These findings are in stark contrast to the results of ARUBA, where treatment was reported to be significantly worse than conservative management for ubAVMs.17 Although considered a high standard of evidence, for a multicentered RCT to be generalizable (that is, have external validity), the application of ethical equipoise must result in a sum of subjects reflective of the real world. The large number of centers agreeing to participate but failing to enroll patients either reflects these centers' inability to recruit patients (despite the selection of these centers for this capability) or an inability to apply ethical equipoise. A major difference in how ubAVMs were managed between our study and ARUBA was that our interventions analyzed were 100% surgery, with surgery alone as the sole interventional treatment in 84% of patients (285 of 341 patients; 56 patients underwent preoperative embolization); compared with ARUBA where surgery was performed in 16% (18 of 114) of interventions and surgery alone was the sole interventional treatment in 4% (5 of 114) of interventional cases.
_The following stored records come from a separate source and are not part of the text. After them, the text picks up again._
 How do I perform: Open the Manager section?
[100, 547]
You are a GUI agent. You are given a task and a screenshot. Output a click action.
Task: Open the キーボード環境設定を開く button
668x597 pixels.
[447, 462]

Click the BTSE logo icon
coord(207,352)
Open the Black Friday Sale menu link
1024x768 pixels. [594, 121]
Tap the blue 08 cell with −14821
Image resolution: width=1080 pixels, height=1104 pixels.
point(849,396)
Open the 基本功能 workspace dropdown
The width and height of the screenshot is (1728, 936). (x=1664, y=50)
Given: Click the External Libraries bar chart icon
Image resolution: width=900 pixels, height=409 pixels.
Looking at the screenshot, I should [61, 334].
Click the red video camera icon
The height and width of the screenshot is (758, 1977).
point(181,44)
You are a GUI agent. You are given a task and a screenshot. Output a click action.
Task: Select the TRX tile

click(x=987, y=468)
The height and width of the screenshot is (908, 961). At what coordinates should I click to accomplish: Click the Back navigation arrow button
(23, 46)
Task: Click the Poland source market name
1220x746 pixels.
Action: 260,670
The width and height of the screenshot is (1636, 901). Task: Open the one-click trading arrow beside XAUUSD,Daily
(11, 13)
As such, ARUBA cannot be considered a study assessing the role of surgery for ubAVMs.17 Furthermore, the claim from ARUBA that the “baseline characteristics of trial participants are much the same as those representative of population-based cohorts” is true for sex, age, and presentation (factors that are unlikely to impact upon treatment bias) but is not necessarily true for those characteristics that influence the risk of surgery. Comparing characteristics of ARUBAenrolled patients with our patients reveals the following: Deep venous drainage was absent in 66% of ARUBA patients (95% CI, 59–72%), whereas it was absent in 89% of our patients (95% CI 85%–92%); Spetzler-Ponce Class C classification was present in 10% of ARUBA patients (95% CI 7%–15%), whereas it was present in 22% of our patients (95% CI 18%–27%); and AVM < 3 cm was present in 62% of ARUBA patients (95% CI 55%–68%), whereas it was present in 33% of our patients (95% CI 29%–38%). Although referral bias for complex ubAVMs may have occurred in our case series, the differences may also be explained by distortion of patients considered to meet clinical equipoise enrolled in ARUBA. Given that selection bias may have occurred in ARUBA, the generalizability of conclusions needs to be questioned. This justifies the continued examination of case series at this time.

Natural History

Because of the lower risk of hemorrhage from ubAVMs compared with those presenting with hemorrhage, concern has been raised as to whether treatment of ubAVMs is justified.17 A meta-analysis found an annual ubAVM hemorrhage rate of 2.2% (95% CI 1.7%–2.7%).9 Of interest for ubAVMs, the rate of hemorrhage has been found to be considerably higher during the 1st year after diagnosis.11,12,33 In a prospective study from Japan, the rate of first hemorrhage was greater during the first 12 months after presentation (4.8%).12 As there may be a nonlinear relationship between time from presentation and hemorrhage, the time from diagnosis to enrollment in prospective studies is important. As there was often a delay between referral and treatment, we used all our potential 377 patients with a ubAVM in the analysis of the risk of hemorrhage. Although our method using Kaplan-Meier product-limit method found an 8.1% 1st year risk of hemorrhage, when utilizing the method of these studies (calculated as the number of patients with hemorrhage during follow-up divided by case-years of follow-up) the risk of hemorrhage in our series is 5.7%. This is marginally greater than previously published series for the 1st year risk of hemorrhage. The 11.5% 5-year risk of first hemorrhage is similar to that reported in the literature (Table 3). The cumulative hemorrhage rate found in ARUBA at 5 years was estimated to be approximately 12% from the Kaplan-Meier figure provided. Considering the number at risk in our study at each stage of follow-up, we believe our results are reliable for the first 5 years from initial referral. However, Hernesniemi and colleagues, who provide the longest long-term analysis (with a mean of 13.5 years) of 99 ubAVMs, found a cumulative first hemorrhage risk of 10% and 29% at 5 and 20 years, respectively.11 They excluded patients with less than 1 month of follow-up (which differs from our own analysis). On an annualized basis, our results suggest a risk of first hemorrhage of 2.3% per year over 5 years. This is within the range of literature estimates (Table 3) and is similar to 2.2% calculated by Gross and Du in their meta-analysis.9

Our finding that ubAVMs had a slightly greater risk of rupture in the first 12 months after diagnosis (Table 3) than previously reported may be explained by the inclusion of patients from the time of referral, capturing patients who otherwise would have been excluded if the commencement of the database had coincided with admission to hospital. That a higher rate of hemorrhage occurs early in some series may be explained by a small number of patients presenting with clinical symptoms due to changes within the ubAVM that alter the hemodynamics (for example, venous outflow stenosis or occlusion) that might predispose to hemorrhage.6,15,16,32 Such changing hemodynamics would not be captured in most database interrogations. The importance of knowing the time from diagnosis in estimating the future risk needs to be considered.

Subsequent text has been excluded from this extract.